Stored dataset items
☆ ☆ ☆ ☆
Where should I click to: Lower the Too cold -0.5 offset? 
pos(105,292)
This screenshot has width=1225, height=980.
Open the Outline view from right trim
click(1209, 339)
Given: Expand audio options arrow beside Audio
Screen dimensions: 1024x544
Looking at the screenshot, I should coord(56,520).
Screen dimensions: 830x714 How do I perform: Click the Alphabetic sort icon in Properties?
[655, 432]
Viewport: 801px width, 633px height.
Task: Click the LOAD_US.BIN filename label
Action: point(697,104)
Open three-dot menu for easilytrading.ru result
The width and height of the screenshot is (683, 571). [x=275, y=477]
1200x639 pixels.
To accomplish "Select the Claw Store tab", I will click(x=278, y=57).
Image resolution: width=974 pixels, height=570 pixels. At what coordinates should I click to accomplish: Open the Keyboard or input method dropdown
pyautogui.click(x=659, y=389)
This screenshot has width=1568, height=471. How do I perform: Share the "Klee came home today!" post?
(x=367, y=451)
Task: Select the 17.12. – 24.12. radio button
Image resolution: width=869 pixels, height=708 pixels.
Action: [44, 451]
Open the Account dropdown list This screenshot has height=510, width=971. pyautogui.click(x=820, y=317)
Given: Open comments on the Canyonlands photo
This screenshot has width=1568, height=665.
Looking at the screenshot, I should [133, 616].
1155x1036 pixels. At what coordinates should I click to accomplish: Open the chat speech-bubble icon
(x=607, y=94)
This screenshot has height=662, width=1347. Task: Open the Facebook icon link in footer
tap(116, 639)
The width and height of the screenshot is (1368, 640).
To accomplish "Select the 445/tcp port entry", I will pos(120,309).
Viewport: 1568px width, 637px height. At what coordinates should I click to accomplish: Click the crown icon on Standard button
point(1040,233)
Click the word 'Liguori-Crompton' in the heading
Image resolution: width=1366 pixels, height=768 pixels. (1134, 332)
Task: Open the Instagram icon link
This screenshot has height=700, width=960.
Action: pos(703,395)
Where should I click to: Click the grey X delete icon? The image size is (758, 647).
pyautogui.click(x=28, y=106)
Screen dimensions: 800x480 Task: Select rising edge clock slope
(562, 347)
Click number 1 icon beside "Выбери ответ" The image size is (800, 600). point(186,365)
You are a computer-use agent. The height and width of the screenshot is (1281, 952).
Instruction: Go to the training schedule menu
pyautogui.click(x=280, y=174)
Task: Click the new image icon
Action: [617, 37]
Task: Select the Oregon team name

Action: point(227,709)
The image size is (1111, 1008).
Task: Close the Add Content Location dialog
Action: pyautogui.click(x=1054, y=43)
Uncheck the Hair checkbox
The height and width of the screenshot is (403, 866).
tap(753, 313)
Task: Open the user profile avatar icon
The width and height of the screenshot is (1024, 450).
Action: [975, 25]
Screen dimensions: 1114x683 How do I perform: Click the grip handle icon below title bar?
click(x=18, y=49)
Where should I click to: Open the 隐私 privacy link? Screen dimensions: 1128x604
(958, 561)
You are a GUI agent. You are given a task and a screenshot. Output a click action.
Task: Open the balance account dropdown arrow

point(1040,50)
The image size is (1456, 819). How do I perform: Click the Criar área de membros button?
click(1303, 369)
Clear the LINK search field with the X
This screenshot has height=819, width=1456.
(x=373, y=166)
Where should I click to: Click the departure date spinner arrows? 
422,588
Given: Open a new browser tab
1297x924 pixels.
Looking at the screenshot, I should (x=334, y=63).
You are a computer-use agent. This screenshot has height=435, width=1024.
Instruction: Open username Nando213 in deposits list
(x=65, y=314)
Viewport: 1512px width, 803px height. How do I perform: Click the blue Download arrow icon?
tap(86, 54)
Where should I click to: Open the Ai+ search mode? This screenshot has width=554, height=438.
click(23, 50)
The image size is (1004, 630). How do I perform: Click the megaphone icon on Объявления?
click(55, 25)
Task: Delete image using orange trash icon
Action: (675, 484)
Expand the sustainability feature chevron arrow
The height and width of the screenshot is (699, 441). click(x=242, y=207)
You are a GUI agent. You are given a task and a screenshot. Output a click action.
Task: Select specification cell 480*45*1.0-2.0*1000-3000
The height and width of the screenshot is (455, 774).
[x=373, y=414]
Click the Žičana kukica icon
☆ ☆ ☆ ☆
### What needs to be done:
From the line holding "Click the word" to the line holding "Task: Open the user profile avatar icon", inclusive, restate each line above exactly as written.

### Result:
Click the word 'Liguori-Crompton' in the heading
Image resolution: width=1366 pixels, height=768 pixels. (1134, 332)
Task: Open the Instagram icon link
This screenshot has height=700, width=960.
Action: pos(703,395)
Where should I click to: Click the grey X delete icon? The image size is (758, 647).
pyautogui.click(x=28, y=106)
Screen dimensions: 800x480 Task: Select rising edge clock slope
(562, 347)
Click number 1 icon beside "Выбери ответ" The image size is (800, 600). point(186,365)
You are a computer-use agent. The height and width of the screenshot is (1281, 952).
Instruction: Go to the training schedule menu
pyautogui.click(x=280, y=174)
Task: Click the new image icon
Action: [617, 37]
Task: Select the Oregon team name

Action: point(227,709)
The image size is (1111, 1008).
Task: Close the Add Content Location dialog
Action: pyautogui.click(x=1054, y=43)
Uncheck the Hair checkbox
The height and width of the screenshot is (403, 866).
tap(753, 313)
Task: Open the user profile avatar icon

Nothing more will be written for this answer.